Please copy the stretch of material from the line containing "[مخطط إنفوجرافيك] (82, 514)" through the line containing "[4 خطوات لتحقيق", substituting "المخططات" for every "الرسوم البيانية" and keeping everything else the same. Give only those lines.

START

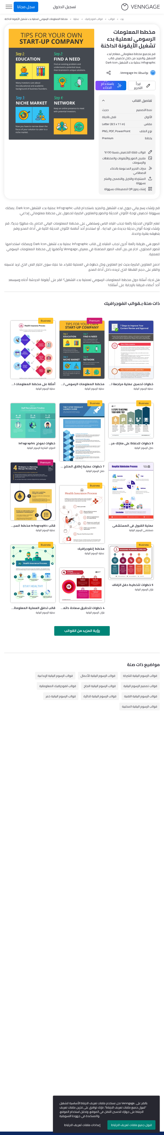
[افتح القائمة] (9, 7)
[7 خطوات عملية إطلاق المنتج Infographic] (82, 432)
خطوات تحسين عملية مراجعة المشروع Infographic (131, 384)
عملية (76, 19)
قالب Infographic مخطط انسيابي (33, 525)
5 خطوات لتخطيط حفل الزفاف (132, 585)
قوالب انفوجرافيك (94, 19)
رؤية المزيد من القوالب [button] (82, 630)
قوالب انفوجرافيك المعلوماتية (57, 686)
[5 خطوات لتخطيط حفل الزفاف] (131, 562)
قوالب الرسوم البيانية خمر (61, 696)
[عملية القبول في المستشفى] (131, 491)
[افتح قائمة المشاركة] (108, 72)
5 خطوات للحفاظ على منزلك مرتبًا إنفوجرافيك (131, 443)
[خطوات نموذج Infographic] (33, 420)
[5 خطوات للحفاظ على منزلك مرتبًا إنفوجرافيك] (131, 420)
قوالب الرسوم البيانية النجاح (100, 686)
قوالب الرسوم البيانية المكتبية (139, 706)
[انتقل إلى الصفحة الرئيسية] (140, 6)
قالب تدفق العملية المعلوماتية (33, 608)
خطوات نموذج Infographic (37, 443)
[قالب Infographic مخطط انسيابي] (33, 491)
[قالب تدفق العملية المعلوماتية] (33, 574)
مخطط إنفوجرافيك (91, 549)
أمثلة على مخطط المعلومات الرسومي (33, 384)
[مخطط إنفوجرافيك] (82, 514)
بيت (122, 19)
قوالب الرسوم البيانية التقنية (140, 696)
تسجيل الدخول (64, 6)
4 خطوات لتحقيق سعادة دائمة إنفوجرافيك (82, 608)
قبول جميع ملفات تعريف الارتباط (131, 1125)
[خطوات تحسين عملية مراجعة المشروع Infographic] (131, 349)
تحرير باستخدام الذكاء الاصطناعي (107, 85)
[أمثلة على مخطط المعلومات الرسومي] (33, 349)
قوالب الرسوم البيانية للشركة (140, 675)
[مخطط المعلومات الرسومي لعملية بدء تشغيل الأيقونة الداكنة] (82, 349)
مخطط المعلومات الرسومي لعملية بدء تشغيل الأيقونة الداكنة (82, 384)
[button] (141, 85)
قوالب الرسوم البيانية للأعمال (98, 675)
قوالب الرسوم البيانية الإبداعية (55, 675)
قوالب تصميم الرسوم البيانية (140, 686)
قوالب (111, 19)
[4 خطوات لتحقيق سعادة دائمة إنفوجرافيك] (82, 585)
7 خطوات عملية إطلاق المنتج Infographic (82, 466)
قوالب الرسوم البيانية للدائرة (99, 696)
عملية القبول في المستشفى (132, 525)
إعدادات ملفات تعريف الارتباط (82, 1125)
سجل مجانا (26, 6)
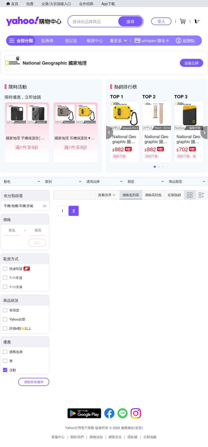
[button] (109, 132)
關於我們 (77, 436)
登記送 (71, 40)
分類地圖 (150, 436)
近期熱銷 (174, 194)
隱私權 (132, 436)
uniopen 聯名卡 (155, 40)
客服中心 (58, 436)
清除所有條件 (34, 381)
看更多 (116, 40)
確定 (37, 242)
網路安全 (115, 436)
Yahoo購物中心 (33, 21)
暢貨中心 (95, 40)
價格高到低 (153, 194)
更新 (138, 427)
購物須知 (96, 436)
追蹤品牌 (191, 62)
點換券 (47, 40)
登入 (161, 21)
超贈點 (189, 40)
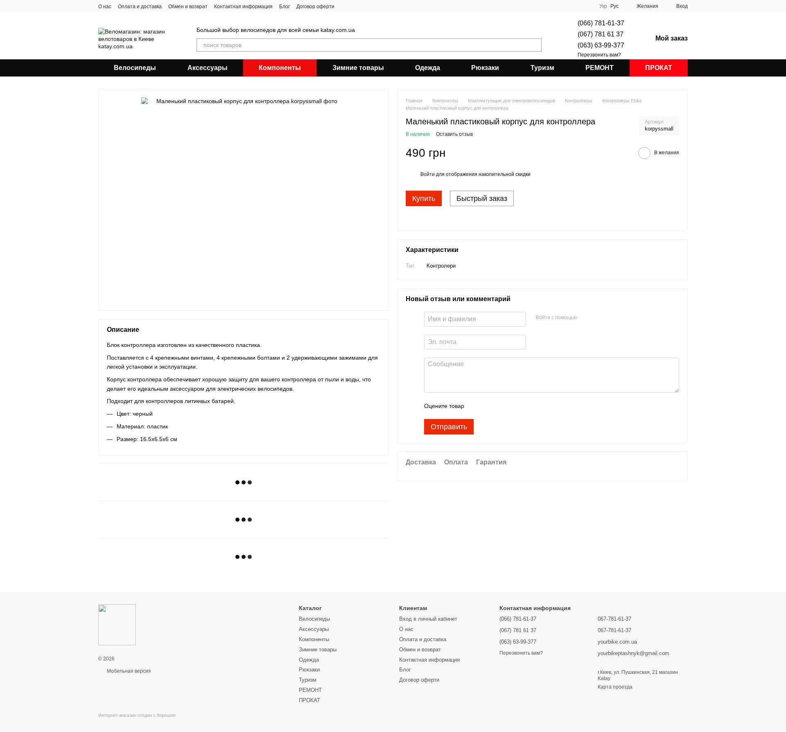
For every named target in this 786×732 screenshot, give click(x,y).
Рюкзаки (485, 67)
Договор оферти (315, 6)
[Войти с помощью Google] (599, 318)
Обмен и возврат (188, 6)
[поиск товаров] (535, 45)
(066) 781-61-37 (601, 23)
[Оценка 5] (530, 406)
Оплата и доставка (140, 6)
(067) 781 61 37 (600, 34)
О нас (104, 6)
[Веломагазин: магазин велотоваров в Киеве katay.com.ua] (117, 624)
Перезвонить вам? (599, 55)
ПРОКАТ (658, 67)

END
START

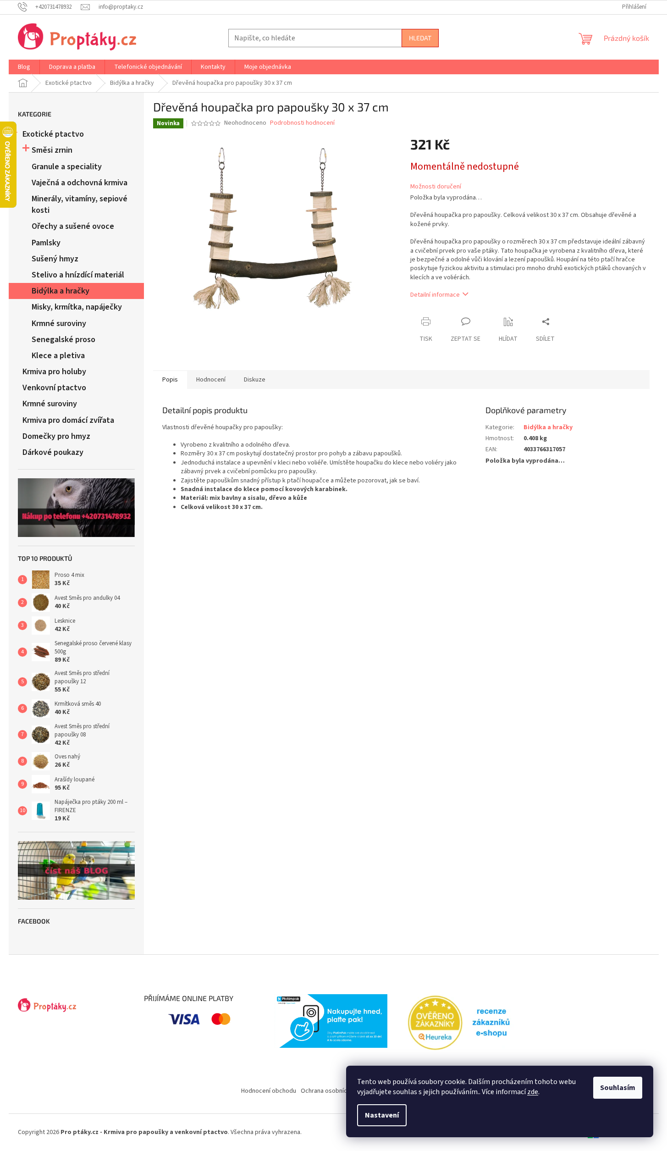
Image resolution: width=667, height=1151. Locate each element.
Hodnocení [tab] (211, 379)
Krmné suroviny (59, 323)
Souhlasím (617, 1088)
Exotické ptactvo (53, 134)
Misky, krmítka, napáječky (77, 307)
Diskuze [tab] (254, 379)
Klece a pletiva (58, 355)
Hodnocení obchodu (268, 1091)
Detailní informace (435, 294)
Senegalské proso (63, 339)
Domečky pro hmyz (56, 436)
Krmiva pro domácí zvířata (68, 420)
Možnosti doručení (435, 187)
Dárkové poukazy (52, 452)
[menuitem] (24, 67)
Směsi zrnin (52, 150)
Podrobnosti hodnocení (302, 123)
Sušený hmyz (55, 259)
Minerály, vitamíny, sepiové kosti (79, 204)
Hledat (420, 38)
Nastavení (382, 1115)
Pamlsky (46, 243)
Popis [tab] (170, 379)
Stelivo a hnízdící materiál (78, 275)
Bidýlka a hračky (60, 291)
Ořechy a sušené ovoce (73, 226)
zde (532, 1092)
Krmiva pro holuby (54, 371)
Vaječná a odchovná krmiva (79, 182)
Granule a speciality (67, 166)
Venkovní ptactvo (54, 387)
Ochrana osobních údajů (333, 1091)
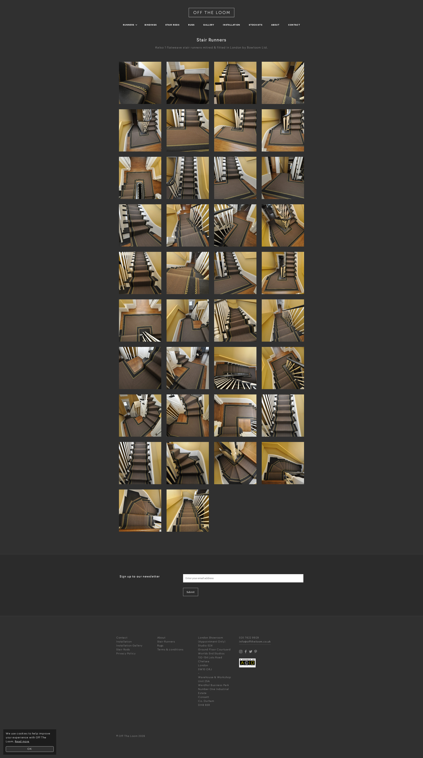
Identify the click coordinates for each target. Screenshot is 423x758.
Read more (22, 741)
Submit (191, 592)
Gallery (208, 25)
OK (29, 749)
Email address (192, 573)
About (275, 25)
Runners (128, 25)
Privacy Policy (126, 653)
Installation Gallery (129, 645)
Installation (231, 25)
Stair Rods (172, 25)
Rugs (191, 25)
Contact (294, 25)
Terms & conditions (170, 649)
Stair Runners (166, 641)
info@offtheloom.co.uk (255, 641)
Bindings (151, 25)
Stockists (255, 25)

END
START

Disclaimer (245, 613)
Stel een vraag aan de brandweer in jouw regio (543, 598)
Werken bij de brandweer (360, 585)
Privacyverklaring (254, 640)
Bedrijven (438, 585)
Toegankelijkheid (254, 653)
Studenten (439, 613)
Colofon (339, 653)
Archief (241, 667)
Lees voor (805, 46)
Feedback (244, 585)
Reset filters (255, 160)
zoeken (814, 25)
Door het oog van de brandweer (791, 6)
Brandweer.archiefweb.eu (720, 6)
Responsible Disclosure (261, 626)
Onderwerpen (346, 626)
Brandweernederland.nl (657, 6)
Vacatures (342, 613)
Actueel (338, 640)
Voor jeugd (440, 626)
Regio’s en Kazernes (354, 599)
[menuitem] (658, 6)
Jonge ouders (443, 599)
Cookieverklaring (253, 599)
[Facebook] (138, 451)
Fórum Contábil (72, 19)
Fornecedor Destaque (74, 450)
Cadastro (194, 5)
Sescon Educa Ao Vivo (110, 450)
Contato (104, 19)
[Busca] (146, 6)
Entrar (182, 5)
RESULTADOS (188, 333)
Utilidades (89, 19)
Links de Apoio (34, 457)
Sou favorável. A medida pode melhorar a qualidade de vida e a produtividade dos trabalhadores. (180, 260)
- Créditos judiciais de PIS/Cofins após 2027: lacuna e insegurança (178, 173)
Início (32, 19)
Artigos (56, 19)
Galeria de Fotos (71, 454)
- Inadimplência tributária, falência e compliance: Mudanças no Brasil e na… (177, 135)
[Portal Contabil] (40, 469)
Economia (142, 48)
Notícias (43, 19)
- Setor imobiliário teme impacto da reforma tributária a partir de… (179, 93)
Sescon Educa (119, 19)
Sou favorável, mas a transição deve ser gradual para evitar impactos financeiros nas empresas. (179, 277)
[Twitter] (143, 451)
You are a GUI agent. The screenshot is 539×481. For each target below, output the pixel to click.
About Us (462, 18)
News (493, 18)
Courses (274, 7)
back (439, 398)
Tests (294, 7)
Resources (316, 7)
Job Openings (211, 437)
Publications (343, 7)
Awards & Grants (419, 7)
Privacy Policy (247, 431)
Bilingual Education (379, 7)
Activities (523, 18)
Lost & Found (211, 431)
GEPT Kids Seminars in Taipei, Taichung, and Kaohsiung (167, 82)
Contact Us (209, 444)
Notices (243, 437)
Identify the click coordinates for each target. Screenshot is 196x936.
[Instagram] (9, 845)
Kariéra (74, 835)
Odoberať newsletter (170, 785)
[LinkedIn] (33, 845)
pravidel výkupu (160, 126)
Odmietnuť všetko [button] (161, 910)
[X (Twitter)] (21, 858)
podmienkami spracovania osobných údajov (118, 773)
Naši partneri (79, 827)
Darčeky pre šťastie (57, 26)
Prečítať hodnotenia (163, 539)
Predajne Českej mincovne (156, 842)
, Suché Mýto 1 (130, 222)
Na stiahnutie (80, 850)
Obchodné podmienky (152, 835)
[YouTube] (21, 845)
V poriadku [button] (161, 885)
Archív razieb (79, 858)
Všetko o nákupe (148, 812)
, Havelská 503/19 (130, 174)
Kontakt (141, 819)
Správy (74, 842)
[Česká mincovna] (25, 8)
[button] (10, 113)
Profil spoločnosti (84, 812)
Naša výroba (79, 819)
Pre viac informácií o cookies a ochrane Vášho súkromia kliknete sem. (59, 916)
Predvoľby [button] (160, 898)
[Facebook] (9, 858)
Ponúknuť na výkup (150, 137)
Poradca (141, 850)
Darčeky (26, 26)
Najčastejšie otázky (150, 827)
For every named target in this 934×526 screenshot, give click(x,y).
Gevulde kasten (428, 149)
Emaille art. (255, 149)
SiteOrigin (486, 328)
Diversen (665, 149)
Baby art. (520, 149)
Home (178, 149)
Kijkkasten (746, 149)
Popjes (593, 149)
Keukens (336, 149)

END

● Answer to the task:
[مخطط إنفوجرافيك] (82, 514)
بيت (122, 19)
قوالب المخططات التقنية (140, 696)
تسجيل الدخول (64, 6)
4 خطوات لتحقيق سعادة دائمة إنفوجرافيك (82, 608)
قبول جميع ملفات تعريف الارتباط (131, 1125)
[خطوات تحسين عملية مراجعة المشروع Infographic] (131, 349)
تحرير باستخدام الذكاء الاصطناعي (107, 85)
[أمثلة على مخطط المعلومات الرسومي] (33, 349)
قوالب المخططات للشركة (140, 675)
[مخطط المعلومات الرسومي لعملية بدء تشغيل الأيقونة الداكنة] (82, 349)
مخطط المعلومات الرسومي لعملية بدء تشغيل الأيقونة الداكنة (82, 384)
[button] (141, 85)
قوالب المخططات للأعمال (98, 675)
قوالب المخططات الإبداعية (55, 675)
قوالب تصميم المخططات (140, 686)
قوالب (111, 19)
[4 خطوات لتحقيق سعادة دائمة إنفوجرافيك] (82, 585)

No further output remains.